THE Union is on “red alert” with its “panicky flag-wavers plumbing new depths”, according to the SNP.
A party source was speaking to The National after Jackie Baillie, Labour’s deputy leader in Scotland, rounded on the BBC for employing a former submariner turned anti-nuclear campaigner as a senior script consultant on the naval drama Vigil.
The Sunday National yesterday revealed that Feargal Dalton, an SNP councillor in Glasgow and convener of the Nuclear Free Local Authorities Scotland Forum (NFLA), was brought in as a consultant on the drama, which centres around Trident nuclear submarine HMS Vigil.
Accordiing to the The Sunday Telegraph his appearance led to accusations that the BBC was creating a prejudiced and inaccurate picture of life on board the Royal Navy’s submarines.
It said as well as being a former Royal Navy Submarine Service weapons engineer, he is also a “long-standing supporter” of CND – the Campaign for Nuclear Disarmament (CND).
Dalton, who is married to SNP MP Carol Monaghan, retired from the Navy in 2010 with the rank of lieutenant commander.
Baillie told the newspaper: “Feargal Dalton has long campaigned against the Trident nuclear deterrent.
“The BBC should have employed an expert who, unlike Mr Dalton, is not so obviously biased against nuclear submarines and has a long standing association with CND.”
Vigil stars Suranne Jones as a detective investigating a conspiracy that threatens Britain’s nuclear deterrent.

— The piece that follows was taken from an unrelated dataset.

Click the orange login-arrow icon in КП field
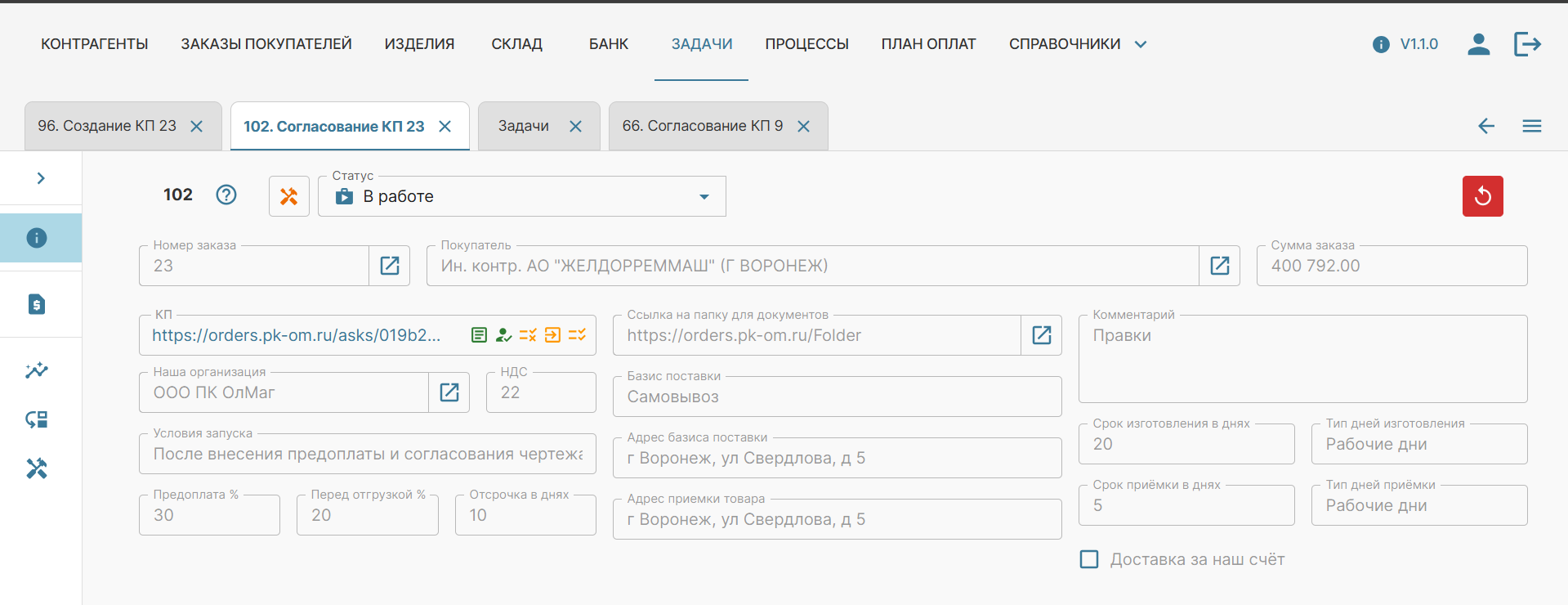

Her character, Detective Chief Inspector Amy Silva, is sent to the fictional submarine to investigate a death on board shortly after the mysterious disappearance of a Scottish fishing trawler – the circumstances of which bear a striking resemblance to the sinking of the FV Antares by RN nuclear-powered submarine HMS Trenchant in the Firth of Clyde in 1990.

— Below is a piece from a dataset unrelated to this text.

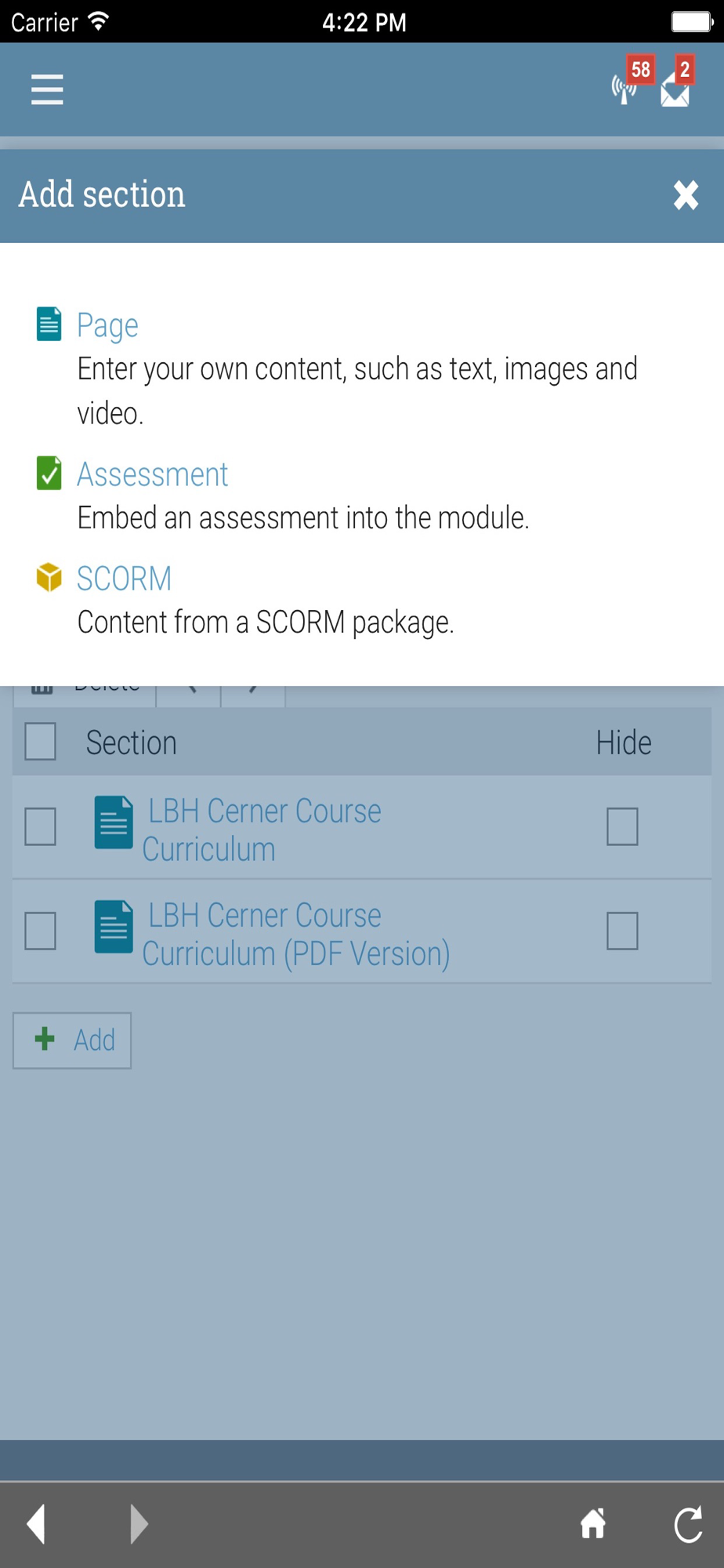Toggle Hide for the PDF Version section
724x1568 pixels.
622,931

Silva’s investigations and those of her on-shore colleagues, bring the police into conflict with the navy and British intelligence service MI5.
The show also stars Martin Compston and Rose Leslie and is made by the team behind Line of Duty. Episode five airs tonight.
The paper quoted former LibDem leader Lord Ming Campbell of Pittenweem, a member of the House of Lords International Relations and Defence Committee, as saying: “I can understand why you might have someone opposed to Trident as an adviser for the peace camp scenes.
“But it would be strange if such an individual was giving advice about technical and on-board issues.
“The characterisation of the Navy and its ratings and officers in Vigil is a long way from the reality. The Royal Navy simply does not behave in the boorish way depicted.”
Royal Navy veterans were also said to be angry at the BBC’s decision to hire Dalton.
One former serviceman wrote on a Royal Navy personnel message board: “I’m sure the luvvies at the BBC are hand-in-glove with the CND-sympathising heads of the SNP on this piece of blatant anti-RN propaganda.”
Another said: “The script just makes the RN look terrible. I can’t believe the BBC are actually allowing the armed forces to be portrayed like this.”
A BBC spokesperson defended Dalton’s appointment, saying: “The World Productions team consulted a range of advisers and experts to make Vigil, including Mr Dalton who had no editorial input but offered factual insight from his long career as a member of the Royal Navy’s Submarine Service.”
An SNP source told The National: “The Union is on red alert, so no surprise its panicky flag-wavers are plumbing new depths.
"Targeting individuals who have expertise beyond politics and just because they’re SNP is simply pathetic.”